[Opening Entries supplied section]
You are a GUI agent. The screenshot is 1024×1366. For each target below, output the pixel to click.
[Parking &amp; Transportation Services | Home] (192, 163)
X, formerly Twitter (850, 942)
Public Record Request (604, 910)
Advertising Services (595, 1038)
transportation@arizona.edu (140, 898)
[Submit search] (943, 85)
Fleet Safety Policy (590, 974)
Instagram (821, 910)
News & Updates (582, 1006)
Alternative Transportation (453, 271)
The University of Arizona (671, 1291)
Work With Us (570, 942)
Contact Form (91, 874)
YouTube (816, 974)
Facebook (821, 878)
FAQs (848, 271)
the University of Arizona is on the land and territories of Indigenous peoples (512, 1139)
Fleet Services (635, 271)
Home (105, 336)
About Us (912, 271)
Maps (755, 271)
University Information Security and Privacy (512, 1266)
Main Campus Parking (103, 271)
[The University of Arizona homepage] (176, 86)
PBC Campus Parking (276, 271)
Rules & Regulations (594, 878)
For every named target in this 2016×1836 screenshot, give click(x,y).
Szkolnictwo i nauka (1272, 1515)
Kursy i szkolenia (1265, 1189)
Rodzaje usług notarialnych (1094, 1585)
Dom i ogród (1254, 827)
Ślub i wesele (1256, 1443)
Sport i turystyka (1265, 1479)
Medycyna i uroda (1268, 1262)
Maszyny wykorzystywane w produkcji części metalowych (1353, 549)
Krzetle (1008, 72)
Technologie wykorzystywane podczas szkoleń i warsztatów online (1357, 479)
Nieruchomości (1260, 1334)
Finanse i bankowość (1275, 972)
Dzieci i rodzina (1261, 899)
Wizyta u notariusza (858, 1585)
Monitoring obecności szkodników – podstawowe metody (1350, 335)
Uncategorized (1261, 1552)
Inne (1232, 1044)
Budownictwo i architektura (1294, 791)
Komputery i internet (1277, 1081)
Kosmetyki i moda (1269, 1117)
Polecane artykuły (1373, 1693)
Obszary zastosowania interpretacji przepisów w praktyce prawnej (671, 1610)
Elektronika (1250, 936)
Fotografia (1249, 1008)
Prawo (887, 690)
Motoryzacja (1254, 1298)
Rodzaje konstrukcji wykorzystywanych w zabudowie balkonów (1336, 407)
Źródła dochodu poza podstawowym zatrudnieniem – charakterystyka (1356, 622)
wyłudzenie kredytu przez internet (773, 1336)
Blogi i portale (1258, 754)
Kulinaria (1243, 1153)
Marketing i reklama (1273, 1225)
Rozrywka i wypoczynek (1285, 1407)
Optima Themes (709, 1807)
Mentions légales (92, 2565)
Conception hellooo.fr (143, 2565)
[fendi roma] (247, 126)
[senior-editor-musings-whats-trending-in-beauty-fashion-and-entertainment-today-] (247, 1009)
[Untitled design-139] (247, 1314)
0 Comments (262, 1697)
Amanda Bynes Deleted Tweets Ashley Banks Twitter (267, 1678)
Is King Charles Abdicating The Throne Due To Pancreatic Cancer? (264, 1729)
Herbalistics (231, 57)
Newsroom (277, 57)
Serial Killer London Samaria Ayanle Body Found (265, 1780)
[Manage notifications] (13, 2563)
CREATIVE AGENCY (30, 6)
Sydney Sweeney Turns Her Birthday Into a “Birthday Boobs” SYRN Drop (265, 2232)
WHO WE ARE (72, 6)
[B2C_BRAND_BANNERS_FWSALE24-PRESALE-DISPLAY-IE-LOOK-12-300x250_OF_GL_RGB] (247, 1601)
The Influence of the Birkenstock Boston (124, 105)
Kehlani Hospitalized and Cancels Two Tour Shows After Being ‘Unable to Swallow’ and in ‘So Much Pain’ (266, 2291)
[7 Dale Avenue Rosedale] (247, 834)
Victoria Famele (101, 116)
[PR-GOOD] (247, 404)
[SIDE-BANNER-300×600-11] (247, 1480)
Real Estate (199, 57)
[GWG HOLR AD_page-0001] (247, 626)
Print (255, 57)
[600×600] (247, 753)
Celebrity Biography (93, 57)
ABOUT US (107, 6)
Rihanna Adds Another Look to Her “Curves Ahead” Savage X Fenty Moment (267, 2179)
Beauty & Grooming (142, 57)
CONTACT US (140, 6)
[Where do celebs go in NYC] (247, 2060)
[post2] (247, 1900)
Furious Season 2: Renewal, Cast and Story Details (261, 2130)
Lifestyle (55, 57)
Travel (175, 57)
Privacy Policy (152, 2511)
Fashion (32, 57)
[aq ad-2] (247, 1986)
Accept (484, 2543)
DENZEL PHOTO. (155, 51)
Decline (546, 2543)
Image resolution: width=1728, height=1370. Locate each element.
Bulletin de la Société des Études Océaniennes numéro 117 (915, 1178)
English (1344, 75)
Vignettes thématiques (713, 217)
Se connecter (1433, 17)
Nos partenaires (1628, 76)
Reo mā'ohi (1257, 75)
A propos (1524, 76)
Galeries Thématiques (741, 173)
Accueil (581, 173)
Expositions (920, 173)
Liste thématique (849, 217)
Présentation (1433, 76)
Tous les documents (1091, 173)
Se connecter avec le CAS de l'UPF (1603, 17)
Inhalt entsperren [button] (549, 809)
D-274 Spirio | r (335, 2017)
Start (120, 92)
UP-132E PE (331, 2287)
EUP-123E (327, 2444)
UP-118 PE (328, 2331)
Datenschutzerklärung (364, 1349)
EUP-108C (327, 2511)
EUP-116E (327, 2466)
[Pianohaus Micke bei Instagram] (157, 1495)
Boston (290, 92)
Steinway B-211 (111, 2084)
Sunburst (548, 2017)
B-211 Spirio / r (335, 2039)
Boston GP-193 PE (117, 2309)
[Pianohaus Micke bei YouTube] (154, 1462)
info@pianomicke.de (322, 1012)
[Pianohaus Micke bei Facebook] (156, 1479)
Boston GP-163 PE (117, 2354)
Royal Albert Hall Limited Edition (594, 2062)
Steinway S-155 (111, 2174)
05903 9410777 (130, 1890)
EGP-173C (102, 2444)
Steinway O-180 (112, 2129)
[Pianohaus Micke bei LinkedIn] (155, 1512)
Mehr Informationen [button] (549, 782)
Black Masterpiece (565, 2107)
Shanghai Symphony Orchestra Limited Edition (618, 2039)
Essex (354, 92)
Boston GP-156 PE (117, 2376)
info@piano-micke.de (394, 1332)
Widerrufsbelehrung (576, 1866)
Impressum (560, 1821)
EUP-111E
[Closing Entries supplied section]
→ Exercise brief:
Would you print exactly, and only, the lines of the data above from the line with "Newsroom (277, 57)" through the line with "[7 Dale Avenue Rosedale] (247, 834)", inclusive?

→ Output below:
Newsroom (277, 57)
Serial Killer London Samaria Ayanle Body Found (265, 1780)
[Manage notifications] (13, 2563)
CREATIVE AGENCY (30, 6)
Sydney Sweeney Turns Her Birthday Into a “Birthday Boobs” SYRN Drop (265, 2232)
WHO WE ARE (72, 6)
[B2C_BRAND_BANNERS_FWSALE24-PRESALE-DISPLAY-IE-LOOK-12-300x250_OF_GL_RGB] (247, 1601)
The Influence of the Birkenstock Boston (124, 105)
Kehlani Hospitalized and Cancels Two Tour Shows After Being ‘Unable to Swallow’ and in ‘So Much Pain’ (266, 2291)
[7 Dale Avenue Rosedale] (247, 834)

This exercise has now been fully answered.